Friday, July 28, 2006

An Inauspicious Beginning

Tuesday was a research day. Jon and I walked down to the Berkeley Public Library, where I plopped down in the cookbook section and scoured the shelves for mentions of dumplings. Though briefly distracted by Martha Washington's Booke of Cookery, I determined she had no ye olde recipes for meat stuffs in dough, and confined myself only to those books most likely to help me in my quest. Emerging onto the hot, mime-with-accordion-filled street with three promising tomes, I was ready to kick-off this project with by sampling some professional fare.

Why, then, would I choose to drag Jon into the poorly named and dimly lit King Dong Restaurant?
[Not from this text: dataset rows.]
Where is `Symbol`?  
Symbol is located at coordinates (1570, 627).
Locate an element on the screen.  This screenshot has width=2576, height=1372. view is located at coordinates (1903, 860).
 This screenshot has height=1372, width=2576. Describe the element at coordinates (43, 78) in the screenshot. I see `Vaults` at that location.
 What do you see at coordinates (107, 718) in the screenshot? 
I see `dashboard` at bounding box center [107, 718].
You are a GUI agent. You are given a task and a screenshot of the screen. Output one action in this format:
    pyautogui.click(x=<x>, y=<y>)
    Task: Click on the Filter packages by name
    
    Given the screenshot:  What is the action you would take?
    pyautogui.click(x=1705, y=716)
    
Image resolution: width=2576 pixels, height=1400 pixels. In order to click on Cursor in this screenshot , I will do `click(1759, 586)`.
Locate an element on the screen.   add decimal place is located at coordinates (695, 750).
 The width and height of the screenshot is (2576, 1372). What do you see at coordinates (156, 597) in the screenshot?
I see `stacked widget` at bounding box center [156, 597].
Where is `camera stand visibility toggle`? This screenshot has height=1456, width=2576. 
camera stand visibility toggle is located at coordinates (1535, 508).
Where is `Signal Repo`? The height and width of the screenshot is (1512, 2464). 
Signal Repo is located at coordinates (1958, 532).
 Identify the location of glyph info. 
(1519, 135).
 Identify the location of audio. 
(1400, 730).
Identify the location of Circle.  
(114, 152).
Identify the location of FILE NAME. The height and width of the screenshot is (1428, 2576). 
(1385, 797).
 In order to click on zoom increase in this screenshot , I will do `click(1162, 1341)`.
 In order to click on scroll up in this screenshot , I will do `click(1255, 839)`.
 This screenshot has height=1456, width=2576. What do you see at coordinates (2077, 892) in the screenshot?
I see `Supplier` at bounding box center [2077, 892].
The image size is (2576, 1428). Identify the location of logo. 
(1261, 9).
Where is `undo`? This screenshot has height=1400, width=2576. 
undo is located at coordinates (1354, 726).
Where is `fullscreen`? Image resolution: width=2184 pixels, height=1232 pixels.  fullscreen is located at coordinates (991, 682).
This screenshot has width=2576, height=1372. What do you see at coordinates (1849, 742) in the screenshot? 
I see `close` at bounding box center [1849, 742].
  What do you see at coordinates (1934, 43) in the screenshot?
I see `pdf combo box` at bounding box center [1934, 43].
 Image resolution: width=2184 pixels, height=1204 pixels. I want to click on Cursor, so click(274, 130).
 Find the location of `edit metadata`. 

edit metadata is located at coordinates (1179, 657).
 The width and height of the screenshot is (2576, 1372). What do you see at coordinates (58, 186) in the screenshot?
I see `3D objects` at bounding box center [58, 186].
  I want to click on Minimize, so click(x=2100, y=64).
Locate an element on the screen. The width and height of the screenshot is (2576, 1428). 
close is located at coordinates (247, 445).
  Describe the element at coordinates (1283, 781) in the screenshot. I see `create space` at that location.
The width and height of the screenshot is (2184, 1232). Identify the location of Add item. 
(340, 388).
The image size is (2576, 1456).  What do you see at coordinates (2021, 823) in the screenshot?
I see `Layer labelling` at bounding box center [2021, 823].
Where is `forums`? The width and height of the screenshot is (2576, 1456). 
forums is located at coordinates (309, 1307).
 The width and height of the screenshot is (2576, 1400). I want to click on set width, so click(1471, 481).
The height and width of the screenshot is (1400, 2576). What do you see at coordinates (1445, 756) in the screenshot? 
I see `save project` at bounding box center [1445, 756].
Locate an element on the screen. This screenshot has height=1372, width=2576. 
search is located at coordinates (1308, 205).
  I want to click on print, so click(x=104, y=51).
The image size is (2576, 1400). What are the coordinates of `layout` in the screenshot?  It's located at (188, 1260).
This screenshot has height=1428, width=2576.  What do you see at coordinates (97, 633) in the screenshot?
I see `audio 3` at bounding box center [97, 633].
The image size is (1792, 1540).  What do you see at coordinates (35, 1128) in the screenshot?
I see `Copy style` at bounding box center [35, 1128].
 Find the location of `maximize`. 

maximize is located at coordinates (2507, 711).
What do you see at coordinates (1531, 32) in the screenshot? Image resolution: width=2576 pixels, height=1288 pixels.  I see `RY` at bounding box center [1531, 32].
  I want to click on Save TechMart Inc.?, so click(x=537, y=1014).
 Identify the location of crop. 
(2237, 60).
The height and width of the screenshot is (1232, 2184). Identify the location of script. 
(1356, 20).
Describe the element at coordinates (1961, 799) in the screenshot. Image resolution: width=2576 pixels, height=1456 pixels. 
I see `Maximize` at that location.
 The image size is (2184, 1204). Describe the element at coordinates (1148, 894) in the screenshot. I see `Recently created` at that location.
It had the look of death about it, as did the woman sitting behind me, but I was starving from the walk and reading about dumplings, and it was hot, and I just wanted to be sitting in front of a steaming plate of potstickers.

Steaming they were. To King Dong's credit, the potstickers came out straight from the pan. A very greasy pan, it would seem, from the oil that clung to the thick, doughy exterior. This was all wrong. These so-called potstickers consisted of a small, dense lump of flavorless meat (pork?) surrounded by miles of gummy starch. In Jon's eyes, I could see the fear that I would be pressing similar packets of gastro-intestinal distress on him on a near-daily basis. At least, I reassured myself, my home attempts at dumplings could certainly get no worse than this.

1 comment:

Lola said...

I will try any dumpling you offer me. I wish I could accompany you on all your dumpling adventures!